To clarify the diagnosis, radiography, ultrasonography, blood tests, and consultation with specialized specialists are prescribed.

Hardware diagnostics of ganglioneuritis

Thoracic and sacral ganglioneuritis are especially difficult to differentiate, and for the accuracy of the diagnosis, the patient undergoes a long examination for the presence of somatic diseases. For this purpose, consultations with a gynecologist, cardiologist, gastroenterologist, and phthisiatrician are prescribed. In order to exclude a number of diseases, radiography of the spine, electromyography, MRI and CT may be prescribed.

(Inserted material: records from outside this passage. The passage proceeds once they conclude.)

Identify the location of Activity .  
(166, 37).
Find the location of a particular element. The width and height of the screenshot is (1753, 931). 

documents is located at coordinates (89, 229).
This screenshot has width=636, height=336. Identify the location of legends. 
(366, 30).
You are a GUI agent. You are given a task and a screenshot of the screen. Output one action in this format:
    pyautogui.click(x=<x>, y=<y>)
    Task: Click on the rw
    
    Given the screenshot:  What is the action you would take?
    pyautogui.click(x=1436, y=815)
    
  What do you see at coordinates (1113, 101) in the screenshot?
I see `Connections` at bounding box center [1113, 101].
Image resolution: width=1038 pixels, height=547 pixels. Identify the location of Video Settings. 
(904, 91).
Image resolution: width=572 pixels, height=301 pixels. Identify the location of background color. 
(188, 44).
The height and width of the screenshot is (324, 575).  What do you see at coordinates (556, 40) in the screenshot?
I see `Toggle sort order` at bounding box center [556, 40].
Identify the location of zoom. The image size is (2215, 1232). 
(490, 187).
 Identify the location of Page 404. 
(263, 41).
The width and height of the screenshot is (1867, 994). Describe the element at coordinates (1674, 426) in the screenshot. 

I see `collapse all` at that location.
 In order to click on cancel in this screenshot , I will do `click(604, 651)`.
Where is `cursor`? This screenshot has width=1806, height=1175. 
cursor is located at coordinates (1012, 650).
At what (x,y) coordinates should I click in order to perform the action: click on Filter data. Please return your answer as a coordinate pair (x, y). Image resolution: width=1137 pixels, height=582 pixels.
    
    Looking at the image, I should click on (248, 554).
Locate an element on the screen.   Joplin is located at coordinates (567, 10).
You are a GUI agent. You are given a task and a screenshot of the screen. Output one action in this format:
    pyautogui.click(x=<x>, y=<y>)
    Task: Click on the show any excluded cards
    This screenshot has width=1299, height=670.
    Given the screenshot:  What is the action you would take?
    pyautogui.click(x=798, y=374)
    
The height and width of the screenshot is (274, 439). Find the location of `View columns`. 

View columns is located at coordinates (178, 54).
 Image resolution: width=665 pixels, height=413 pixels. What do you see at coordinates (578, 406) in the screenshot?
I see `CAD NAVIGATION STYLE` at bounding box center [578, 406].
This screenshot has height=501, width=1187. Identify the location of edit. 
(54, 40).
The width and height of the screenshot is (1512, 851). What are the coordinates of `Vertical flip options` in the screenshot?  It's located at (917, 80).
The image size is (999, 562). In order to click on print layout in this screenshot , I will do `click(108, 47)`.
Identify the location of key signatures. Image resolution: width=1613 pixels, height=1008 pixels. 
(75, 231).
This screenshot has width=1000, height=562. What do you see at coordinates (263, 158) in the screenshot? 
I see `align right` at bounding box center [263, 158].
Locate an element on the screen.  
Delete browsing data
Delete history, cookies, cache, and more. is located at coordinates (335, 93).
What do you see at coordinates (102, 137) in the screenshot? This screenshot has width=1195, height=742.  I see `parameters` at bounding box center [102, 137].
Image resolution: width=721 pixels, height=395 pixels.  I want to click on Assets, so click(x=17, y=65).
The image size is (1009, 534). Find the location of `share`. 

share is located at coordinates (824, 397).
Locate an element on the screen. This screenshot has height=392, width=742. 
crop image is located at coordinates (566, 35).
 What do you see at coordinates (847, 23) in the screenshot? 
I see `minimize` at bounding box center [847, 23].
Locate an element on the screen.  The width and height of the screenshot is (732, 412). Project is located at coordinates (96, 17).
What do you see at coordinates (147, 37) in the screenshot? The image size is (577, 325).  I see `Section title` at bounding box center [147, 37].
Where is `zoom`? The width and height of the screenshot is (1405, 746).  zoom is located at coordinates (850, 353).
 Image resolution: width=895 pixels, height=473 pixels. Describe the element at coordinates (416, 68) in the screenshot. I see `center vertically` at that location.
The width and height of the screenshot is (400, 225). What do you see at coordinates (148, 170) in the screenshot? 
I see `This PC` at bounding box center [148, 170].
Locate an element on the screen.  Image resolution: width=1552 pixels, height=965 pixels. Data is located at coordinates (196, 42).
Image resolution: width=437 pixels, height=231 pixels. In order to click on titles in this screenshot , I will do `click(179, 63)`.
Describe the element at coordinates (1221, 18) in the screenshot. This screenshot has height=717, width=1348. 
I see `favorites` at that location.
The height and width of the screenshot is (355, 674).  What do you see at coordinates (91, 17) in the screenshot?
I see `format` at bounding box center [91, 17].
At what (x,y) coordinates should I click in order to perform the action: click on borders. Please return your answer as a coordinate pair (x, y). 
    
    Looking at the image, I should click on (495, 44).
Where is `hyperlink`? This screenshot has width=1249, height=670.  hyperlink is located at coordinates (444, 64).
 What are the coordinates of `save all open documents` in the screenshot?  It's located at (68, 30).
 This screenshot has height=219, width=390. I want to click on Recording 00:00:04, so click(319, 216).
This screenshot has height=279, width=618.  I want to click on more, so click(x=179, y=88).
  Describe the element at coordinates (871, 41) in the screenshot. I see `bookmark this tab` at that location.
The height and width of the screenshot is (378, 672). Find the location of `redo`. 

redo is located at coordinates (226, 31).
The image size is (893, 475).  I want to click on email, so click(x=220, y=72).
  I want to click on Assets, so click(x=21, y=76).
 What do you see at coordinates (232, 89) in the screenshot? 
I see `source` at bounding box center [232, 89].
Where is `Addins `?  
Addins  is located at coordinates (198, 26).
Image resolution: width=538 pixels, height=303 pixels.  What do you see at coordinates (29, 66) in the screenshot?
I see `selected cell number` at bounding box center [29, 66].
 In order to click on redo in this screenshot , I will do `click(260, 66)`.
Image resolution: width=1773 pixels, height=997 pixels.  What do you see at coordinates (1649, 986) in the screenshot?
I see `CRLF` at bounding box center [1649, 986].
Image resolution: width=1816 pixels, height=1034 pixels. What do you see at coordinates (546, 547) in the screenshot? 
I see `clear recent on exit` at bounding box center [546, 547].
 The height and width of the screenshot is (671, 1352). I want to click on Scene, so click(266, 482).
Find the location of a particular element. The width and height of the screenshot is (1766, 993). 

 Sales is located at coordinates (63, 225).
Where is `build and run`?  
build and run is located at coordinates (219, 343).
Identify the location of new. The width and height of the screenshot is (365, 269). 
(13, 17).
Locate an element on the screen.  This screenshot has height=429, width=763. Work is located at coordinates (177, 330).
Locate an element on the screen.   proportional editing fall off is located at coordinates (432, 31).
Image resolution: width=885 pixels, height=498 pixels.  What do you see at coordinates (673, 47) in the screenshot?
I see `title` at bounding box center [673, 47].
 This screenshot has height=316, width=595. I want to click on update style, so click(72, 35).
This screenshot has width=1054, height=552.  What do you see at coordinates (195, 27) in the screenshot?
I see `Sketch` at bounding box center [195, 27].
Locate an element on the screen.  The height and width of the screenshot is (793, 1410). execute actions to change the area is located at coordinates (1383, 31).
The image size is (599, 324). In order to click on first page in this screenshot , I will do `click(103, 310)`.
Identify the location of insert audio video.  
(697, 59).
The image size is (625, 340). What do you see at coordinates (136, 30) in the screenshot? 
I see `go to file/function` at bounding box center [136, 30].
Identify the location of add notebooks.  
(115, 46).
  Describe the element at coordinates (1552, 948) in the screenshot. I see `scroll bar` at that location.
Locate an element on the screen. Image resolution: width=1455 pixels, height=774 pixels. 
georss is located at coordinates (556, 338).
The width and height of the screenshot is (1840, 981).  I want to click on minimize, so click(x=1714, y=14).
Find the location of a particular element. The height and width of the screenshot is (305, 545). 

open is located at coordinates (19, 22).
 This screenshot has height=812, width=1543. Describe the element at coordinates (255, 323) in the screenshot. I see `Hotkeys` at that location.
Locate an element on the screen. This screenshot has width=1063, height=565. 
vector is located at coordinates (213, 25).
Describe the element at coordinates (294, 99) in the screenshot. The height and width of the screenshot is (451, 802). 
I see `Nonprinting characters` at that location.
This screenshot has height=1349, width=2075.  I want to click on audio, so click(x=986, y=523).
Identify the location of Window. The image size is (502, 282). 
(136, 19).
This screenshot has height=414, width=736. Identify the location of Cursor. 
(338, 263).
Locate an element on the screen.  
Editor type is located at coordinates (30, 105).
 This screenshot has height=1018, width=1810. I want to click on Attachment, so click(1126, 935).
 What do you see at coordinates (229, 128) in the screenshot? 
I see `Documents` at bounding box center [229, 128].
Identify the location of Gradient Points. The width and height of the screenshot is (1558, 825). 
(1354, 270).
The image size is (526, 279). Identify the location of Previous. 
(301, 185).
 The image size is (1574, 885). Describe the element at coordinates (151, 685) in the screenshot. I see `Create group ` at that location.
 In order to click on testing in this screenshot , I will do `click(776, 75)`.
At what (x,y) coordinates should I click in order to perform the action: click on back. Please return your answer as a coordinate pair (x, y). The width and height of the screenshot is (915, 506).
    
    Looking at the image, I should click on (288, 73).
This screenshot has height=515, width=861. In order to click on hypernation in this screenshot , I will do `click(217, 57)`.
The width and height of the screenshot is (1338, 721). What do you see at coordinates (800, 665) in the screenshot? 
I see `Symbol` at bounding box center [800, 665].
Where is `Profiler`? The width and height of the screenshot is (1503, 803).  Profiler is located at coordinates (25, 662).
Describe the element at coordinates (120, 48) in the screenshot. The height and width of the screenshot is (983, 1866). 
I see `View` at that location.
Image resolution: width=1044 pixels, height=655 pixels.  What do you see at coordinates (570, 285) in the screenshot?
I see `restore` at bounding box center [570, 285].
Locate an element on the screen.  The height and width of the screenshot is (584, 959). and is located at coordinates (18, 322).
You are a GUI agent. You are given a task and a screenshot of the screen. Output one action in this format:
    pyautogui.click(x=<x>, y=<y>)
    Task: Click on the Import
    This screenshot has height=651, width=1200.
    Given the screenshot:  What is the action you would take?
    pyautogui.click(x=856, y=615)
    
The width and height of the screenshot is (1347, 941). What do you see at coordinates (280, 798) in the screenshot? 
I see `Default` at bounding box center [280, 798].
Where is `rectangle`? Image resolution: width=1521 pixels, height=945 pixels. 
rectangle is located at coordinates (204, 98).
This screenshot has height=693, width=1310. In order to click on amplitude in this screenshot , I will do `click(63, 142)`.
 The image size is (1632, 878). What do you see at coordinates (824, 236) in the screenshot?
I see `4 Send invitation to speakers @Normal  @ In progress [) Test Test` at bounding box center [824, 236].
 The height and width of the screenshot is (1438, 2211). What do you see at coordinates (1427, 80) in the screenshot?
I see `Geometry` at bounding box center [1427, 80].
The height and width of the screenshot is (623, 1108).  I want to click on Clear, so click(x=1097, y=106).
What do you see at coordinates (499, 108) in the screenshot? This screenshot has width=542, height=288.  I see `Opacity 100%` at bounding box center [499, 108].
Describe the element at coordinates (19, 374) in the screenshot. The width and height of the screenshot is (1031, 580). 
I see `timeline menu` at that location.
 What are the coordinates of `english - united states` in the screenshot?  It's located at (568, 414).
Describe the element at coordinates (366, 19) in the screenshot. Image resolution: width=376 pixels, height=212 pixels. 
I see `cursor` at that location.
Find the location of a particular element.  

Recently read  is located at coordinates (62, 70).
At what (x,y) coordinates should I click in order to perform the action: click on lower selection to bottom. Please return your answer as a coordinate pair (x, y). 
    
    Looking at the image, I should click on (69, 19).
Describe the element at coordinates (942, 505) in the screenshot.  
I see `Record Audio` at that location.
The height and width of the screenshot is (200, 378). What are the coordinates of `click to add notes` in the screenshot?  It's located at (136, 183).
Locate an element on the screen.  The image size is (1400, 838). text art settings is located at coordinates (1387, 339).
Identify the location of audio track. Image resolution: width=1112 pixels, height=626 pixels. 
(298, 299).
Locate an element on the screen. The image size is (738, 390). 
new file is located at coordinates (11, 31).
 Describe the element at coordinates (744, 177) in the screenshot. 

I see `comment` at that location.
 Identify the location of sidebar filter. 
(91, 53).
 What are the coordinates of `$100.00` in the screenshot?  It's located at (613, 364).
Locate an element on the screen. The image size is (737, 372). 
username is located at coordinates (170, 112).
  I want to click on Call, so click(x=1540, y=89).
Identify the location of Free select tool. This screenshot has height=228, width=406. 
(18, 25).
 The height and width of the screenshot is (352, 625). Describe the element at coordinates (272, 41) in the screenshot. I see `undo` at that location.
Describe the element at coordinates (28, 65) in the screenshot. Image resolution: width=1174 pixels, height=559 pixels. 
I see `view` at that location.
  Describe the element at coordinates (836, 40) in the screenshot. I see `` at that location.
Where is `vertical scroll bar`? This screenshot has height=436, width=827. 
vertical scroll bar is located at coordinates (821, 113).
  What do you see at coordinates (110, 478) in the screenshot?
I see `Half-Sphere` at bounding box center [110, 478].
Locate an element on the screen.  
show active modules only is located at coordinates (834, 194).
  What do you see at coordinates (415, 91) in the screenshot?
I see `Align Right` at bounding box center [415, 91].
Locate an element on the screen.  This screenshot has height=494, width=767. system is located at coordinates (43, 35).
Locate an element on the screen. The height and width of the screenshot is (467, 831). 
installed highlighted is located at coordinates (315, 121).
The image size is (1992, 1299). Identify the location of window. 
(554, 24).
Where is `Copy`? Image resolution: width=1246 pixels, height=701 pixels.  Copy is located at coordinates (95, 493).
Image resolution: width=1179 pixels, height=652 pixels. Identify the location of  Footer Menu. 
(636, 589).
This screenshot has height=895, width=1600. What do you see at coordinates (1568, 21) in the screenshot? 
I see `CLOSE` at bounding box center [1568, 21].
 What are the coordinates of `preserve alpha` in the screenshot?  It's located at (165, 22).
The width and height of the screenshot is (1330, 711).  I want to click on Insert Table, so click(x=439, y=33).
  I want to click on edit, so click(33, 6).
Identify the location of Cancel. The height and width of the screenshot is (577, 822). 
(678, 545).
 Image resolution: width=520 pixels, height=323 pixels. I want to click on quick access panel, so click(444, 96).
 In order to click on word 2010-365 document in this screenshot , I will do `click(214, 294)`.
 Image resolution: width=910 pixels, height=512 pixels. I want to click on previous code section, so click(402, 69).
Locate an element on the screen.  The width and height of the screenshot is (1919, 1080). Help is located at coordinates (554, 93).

The inflammatory process often causes changes in somatic organs, so the patient undergoes MSCT or ultrasound of the abdominal organs, genital organs, and prostate in order to identify these pathologies.

Treatment

Treatment of ganglionitis depends on its etiology. Typically, in the case of inflammatory processes, doctors prescribe desensitizing agents, antiviral and immunomodulatory agents to the patient.

Complex therapy consists of drugs that can reduce the excitability of vegetative formations. These include B vitamins, ganglion blockers (the most effective are ganglerone and pachycarpine). Treatment of neuropathic pain is carried out with special drugs - anticonvulsants and antidepressants. Treatment with drugs is usually long-term; if necessary, it is supplemented with metabolic and vascular agents.

Novocaine blockade of the affected node is also carried out. Sometimes physiotherapy, which includes ultrasound therapy, Bernard currents, salt, radon and hydrogen sulfide baths, therapeutic mud, etc., is also effective for ganglionitis.